TEXT PROVIDED:
* * * * *
Atlas Grove is a grove of Coast redwood trees (Sequoia sempervirens) within Prairie Creek Redwoods State Park, in Humboldt County, northern California. It contains the third largest known Coast redwood, Iluvatar.

==Description==
According to author Richard Preston, the Atlas Grove was discovered by naturalist Michael Taylor in 1991. For old growth specimens importance, the Atlas Grove is similar to the Grove of Titans, another undisclosed grove of first growth Coast redwoods in the park. The exact locations of both are undisclosed, to protect their ecology.

Among tree hunters and botanists, some groves and trees are given names unofficially. However, over 900 Coast redwood groves have been named by the Save the Redwoods League, as an "everlasting memorial to an individual, family or organization". It has not been disclosed whether the Atlas Grove is one of the dedicated memorial groves.
* * * * *
RECORDED DATA:
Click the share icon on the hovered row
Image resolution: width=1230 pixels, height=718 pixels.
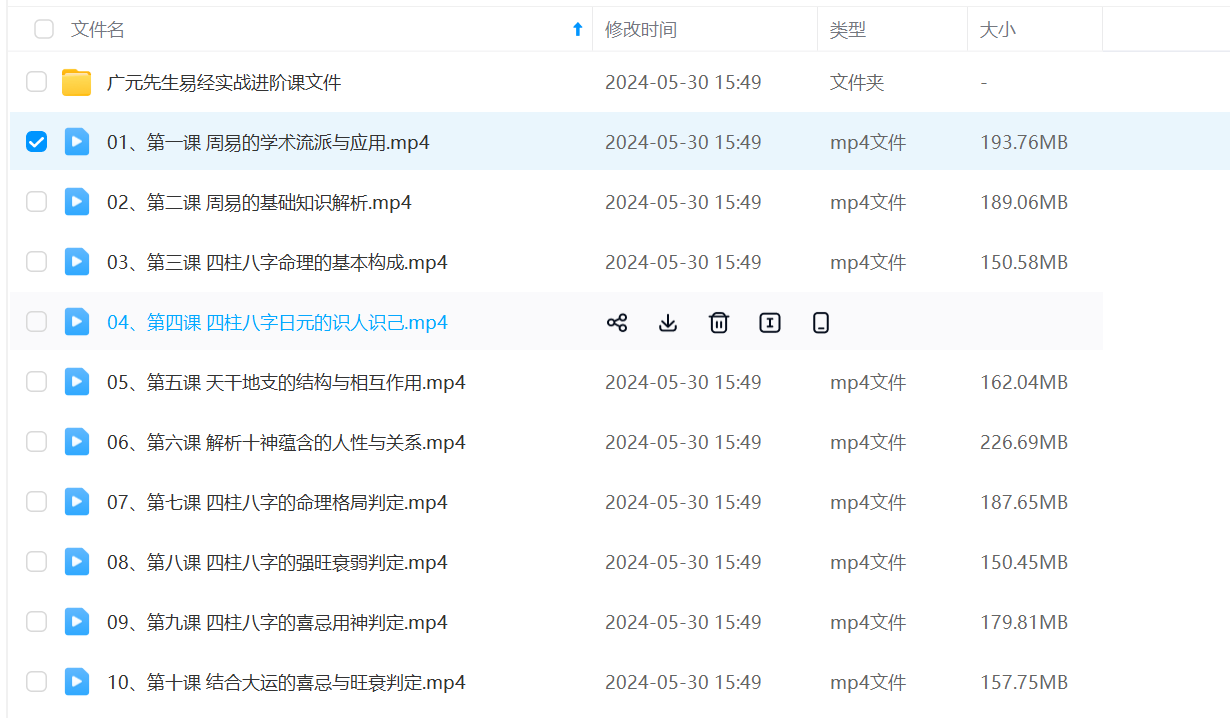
* * * * *
WHAT YOU WILL DO: From the Atlas Grove passage above, transcribe word for word the part from "Atlas Grove is a" up to and including "dedicated memorial groves.".

SOLVED EXERCISE:
Atlas Grove is a grove of Coast redwood trees (Sequoia sempervirens) within Prairie Creek Redwoods State Park, in Humboldt County, northern California. It contains the third largest known Coast redwood, Iluvatar.

==Description==
According to author Richard Preston, the Atlas Grove was discovered by naturalist Michael Taylor in 1991. For old growth specimens importance, the Atlas Grove is similar to the Grove of Titans, another undisclosed grove of first growth Coast redwoods in the park. The exact locations of both are undisclosed, to protect their ecology.

Among tree hunters and botanists, some groves and trees are given names unofficially. However, over 900 Coast redwood groves have been named by the Save the Redwoods League, as an "everlasting memorial to an individual, family or organization". It has not been disclosed whether the Atlas Grove is one of the dedicated memorial groves.